→ **Task statement**:
Your answer should be every line of the records that contains the word "agent", copied as it stands.

→ **Pixel coordinate grounding data**:

-*-*-

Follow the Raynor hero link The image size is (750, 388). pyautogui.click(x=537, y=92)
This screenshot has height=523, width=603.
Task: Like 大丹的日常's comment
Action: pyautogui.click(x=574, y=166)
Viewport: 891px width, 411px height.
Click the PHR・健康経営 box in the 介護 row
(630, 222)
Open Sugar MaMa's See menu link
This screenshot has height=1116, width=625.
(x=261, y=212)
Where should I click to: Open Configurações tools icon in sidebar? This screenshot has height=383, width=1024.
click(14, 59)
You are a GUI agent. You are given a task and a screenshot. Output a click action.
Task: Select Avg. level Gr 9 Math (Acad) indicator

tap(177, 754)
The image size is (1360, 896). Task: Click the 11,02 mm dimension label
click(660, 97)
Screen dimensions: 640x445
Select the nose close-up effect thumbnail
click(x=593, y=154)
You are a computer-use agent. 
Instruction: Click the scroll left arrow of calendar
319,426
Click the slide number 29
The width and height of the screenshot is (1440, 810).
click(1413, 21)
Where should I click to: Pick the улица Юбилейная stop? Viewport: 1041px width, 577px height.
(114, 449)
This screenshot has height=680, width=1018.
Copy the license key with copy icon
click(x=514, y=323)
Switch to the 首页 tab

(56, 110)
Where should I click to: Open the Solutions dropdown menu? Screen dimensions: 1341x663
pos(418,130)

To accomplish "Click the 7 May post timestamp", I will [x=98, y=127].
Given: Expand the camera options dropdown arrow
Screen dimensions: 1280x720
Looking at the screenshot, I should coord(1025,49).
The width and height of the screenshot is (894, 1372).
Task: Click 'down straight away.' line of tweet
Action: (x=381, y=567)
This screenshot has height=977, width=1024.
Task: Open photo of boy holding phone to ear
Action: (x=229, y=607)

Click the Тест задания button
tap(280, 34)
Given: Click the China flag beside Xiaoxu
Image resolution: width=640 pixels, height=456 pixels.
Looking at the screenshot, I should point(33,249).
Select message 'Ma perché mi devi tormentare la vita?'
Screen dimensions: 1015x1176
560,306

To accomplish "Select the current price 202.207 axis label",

-*-*-

→ **Worked solution**:
You are a GUI agent. You are given a task and a screenshot. Output a click action.
You are a computer-use agent. 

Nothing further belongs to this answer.